In March at the first Rally for Faster Drug Approval I met another Jimmy Clark.  He is special, too.  He is loved by his family and loves life.  He also has ALS.  That puts a bad wrench in things.  All he asks is that he be allowed to assume some risk with eyes wide open so that he might chase his dreams, too.  He wants to be allowed to take risks that are minuscule compared to those that are taken every weekend by those who participate in auto racing.  He wants to advance technology and science just as race car drivers are allowed to do.  He also wants to live for a family that is far more important than a race or a trophy.  This gentleman simply wants us to let him try an unproven, investigational drug with a good safety profile.

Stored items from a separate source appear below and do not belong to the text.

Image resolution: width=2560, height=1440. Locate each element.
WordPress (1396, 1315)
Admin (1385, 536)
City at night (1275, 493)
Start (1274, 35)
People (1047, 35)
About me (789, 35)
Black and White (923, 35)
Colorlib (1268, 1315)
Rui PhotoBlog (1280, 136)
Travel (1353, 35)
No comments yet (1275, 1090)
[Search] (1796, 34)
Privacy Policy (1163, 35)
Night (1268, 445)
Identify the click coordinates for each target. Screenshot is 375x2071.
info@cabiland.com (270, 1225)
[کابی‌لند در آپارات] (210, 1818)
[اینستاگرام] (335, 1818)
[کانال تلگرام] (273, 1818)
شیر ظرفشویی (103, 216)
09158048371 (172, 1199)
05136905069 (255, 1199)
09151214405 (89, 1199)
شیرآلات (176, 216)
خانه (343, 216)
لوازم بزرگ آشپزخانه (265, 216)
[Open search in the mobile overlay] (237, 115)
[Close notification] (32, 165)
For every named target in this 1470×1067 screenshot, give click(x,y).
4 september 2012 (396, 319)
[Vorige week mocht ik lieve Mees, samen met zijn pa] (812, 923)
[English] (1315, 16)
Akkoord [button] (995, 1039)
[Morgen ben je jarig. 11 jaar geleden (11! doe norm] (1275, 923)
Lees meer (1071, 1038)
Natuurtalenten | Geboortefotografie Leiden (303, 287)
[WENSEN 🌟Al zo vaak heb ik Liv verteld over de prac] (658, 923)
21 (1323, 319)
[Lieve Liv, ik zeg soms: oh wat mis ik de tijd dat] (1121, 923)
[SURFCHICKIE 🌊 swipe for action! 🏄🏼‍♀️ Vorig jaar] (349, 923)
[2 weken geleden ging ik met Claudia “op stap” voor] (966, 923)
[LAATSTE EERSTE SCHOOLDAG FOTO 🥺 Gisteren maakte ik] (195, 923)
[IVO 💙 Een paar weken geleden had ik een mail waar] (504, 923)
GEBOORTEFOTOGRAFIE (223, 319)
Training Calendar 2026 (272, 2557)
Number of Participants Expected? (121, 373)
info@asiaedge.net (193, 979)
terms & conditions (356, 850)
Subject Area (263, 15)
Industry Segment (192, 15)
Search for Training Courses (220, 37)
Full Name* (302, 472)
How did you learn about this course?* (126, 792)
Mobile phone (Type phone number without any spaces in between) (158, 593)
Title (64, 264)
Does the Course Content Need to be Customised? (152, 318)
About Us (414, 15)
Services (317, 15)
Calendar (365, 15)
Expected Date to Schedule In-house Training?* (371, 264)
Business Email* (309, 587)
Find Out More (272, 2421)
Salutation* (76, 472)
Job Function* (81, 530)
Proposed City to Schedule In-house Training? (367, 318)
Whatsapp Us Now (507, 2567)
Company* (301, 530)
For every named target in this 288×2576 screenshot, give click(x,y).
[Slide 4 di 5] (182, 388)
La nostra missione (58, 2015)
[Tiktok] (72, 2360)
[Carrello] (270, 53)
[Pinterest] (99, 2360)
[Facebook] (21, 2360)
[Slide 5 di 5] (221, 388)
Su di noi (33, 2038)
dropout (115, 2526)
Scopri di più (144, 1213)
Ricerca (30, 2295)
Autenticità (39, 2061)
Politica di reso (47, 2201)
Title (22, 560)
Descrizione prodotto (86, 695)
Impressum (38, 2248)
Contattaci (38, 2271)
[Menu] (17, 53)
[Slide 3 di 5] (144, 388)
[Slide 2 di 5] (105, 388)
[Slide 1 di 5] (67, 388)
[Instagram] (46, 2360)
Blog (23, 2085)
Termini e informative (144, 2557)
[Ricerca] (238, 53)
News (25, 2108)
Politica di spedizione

Why not, I ask.  Why not?  Where are our priorities?

1 comment:

  1. And Jimmy should have that chance. Along with every other person living with a terminal disease. The FDA should get out of the way and give people that chance. But with the FDA it's all politics, no heart, no compassion. So it's up to us the break the walls down that stand between life and death. And we will.